◆ What is required
Among the entries below, how many lines include "computer"? Answer with the number only.

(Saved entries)
—————

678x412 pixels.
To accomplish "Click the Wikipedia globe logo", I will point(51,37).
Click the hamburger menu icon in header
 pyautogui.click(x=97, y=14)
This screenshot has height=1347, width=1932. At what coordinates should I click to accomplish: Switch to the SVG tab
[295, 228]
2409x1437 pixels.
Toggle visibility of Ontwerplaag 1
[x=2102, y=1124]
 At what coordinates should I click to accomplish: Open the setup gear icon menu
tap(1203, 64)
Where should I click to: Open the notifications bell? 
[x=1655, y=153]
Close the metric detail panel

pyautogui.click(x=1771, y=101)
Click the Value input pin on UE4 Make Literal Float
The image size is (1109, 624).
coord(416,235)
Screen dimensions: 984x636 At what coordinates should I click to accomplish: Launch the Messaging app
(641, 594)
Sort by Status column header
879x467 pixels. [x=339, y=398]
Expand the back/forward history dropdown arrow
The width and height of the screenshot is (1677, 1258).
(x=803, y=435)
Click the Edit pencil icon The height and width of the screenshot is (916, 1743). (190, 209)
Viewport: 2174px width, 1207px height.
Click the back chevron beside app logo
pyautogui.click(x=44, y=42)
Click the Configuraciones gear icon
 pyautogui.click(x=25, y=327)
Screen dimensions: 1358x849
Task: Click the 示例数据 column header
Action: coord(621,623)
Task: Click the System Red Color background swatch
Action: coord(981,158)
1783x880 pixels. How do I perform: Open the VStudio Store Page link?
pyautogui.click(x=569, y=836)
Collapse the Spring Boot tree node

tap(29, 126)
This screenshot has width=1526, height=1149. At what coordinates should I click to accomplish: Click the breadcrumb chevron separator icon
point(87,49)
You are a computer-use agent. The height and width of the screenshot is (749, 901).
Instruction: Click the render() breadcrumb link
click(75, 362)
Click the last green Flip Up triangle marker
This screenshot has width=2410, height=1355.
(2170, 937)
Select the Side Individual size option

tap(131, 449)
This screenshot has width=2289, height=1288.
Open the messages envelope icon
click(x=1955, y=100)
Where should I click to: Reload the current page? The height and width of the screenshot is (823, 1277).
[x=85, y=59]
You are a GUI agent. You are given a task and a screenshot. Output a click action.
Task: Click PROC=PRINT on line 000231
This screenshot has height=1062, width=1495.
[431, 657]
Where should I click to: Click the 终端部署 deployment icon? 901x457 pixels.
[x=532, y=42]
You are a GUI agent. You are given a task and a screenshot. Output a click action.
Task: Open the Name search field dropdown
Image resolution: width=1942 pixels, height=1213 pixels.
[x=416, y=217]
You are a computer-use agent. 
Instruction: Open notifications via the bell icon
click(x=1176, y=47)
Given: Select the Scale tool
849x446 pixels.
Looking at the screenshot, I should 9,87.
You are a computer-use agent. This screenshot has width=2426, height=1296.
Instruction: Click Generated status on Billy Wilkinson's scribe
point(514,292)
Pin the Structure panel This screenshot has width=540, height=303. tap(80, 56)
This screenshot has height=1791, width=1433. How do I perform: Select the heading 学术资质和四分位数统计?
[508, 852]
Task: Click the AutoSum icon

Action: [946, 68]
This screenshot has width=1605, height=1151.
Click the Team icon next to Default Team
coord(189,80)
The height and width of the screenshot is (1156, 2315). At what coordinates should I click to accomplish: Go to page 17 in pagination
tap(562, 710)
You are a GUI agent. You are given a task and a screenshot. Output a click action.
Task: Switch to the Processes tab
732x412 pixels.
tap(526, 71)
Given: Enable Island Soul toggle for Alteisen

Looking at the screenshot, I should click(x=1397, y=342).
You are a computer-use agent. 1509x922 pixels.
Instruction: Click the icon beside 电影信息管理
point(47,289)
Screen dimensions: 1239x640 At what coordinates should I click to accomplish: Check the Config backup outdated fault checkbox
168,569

—————

◆ Exercise answer
4